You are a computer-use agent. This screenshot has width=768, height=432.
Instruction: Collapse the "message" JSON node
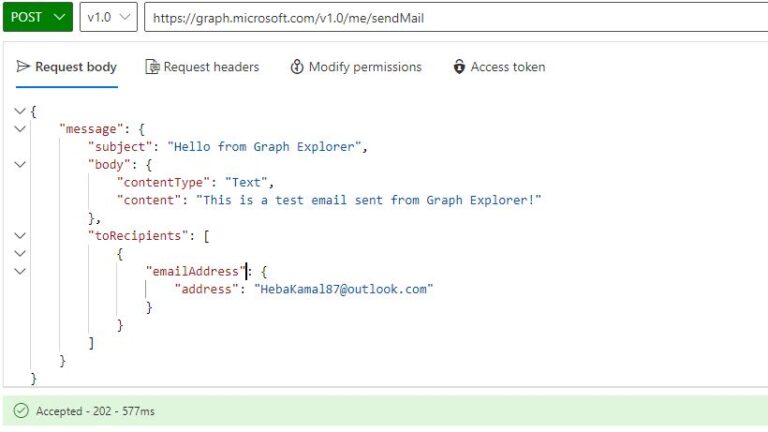20,129
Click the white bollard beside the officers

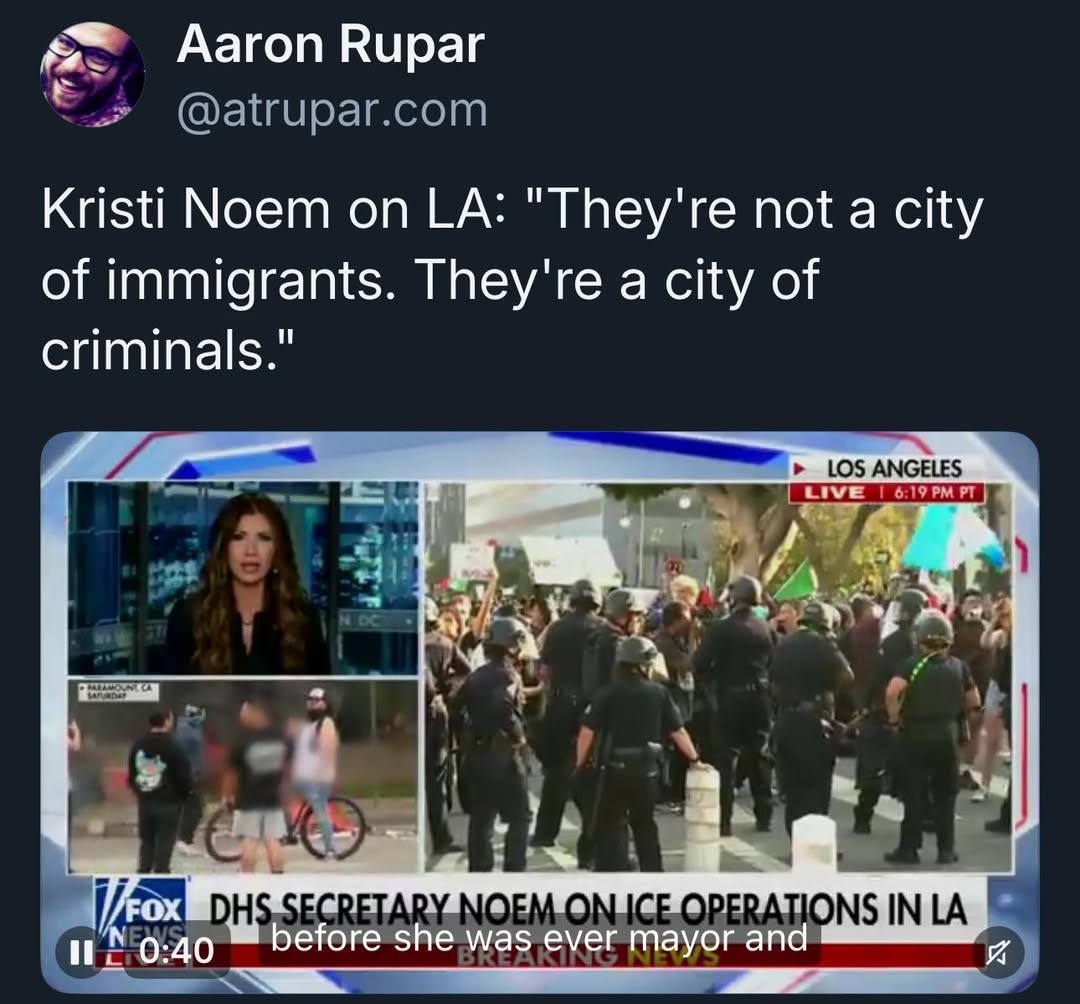(703, 814)
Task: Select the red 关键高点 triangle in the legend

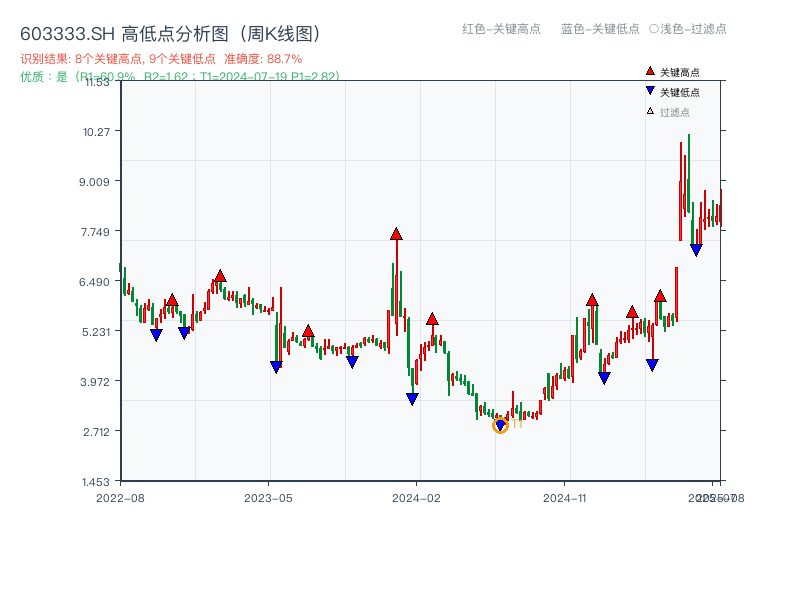Action: (x=650, y=71)
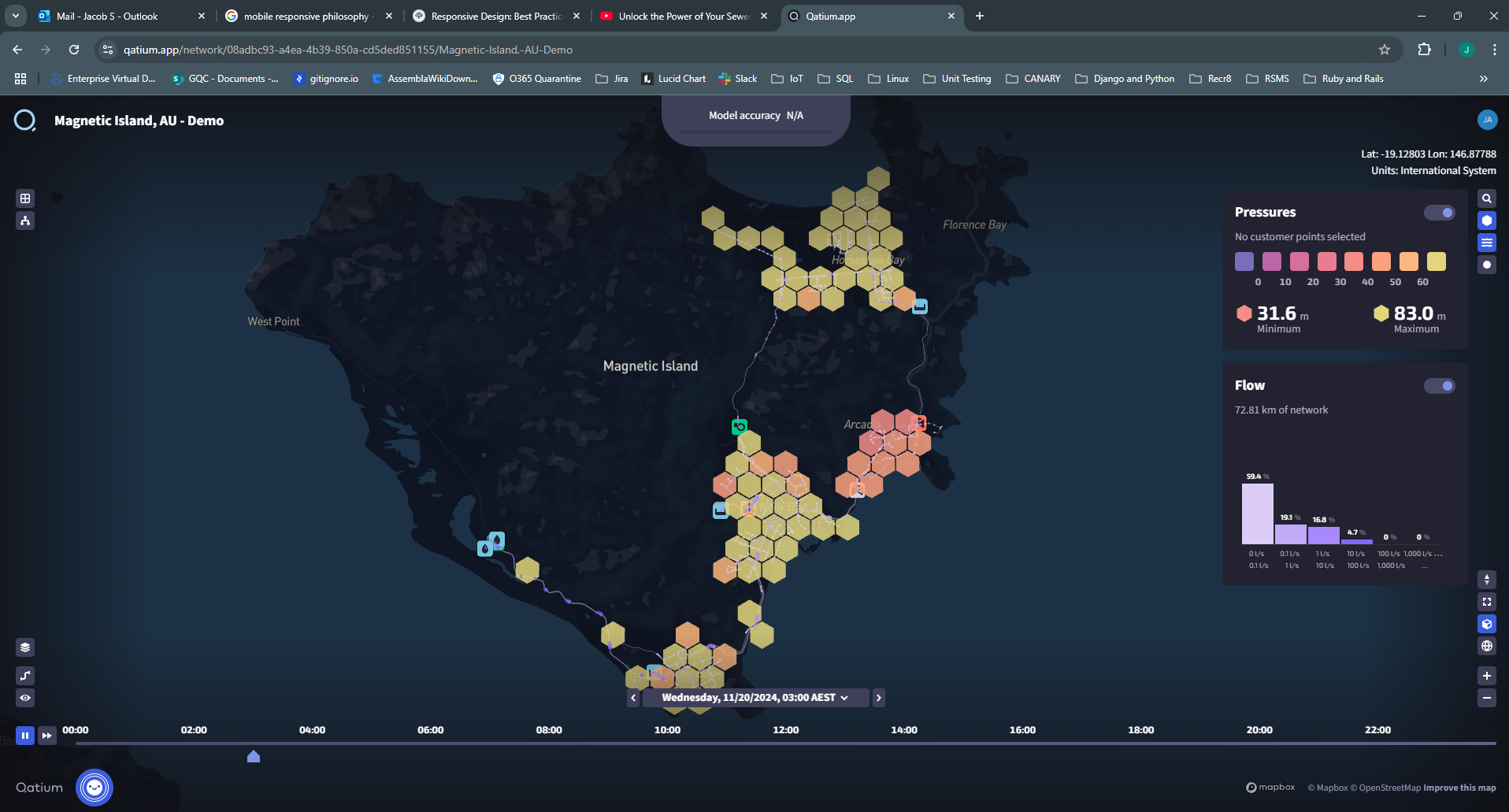Open the Qatium assistant chat icon

coord(95,788)
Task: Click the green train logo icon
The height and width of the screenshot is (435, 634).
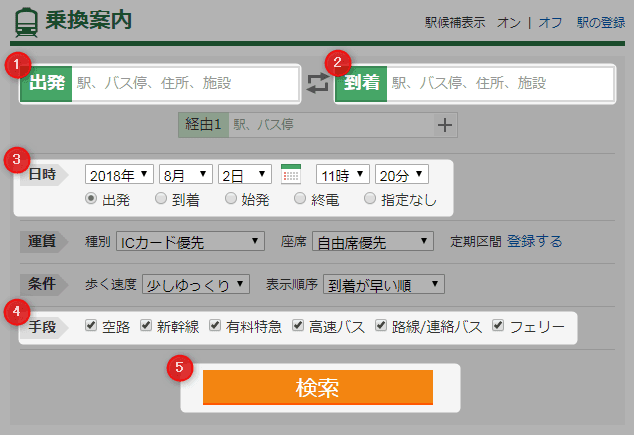Action: [27, 20]
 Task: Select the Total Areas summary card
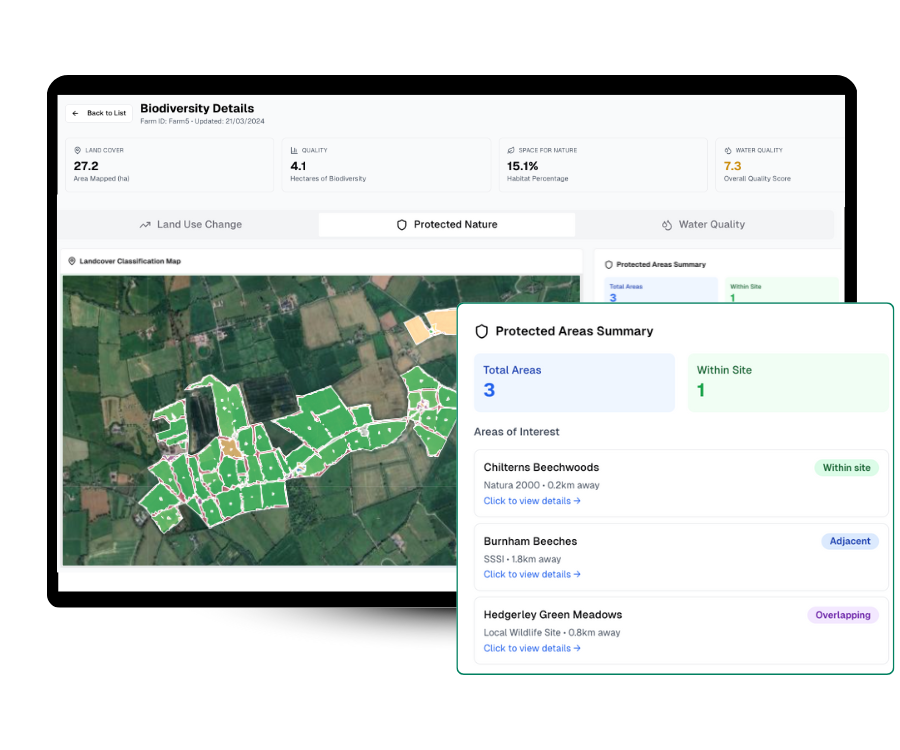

────────────────────────────────────────

The records above are to be restated exactly, without their pictures.

You are a computer-use agent. This screenshot has width=768, height=432.
Instruction: Collapse the "message" JSON node
20,129
Click the white bollard beside the officers

(703, 814)
Task: Select the red 关键高点 triangle in the legend

Action: (x=650, y=71)
Open the Qatium assistant chat icon

coord(95,788)
Task: Click the green train logo icon
The height and width of the screenshot is (435, 634).
Action: [27, 20]
 Task: Select the Total Areas summary card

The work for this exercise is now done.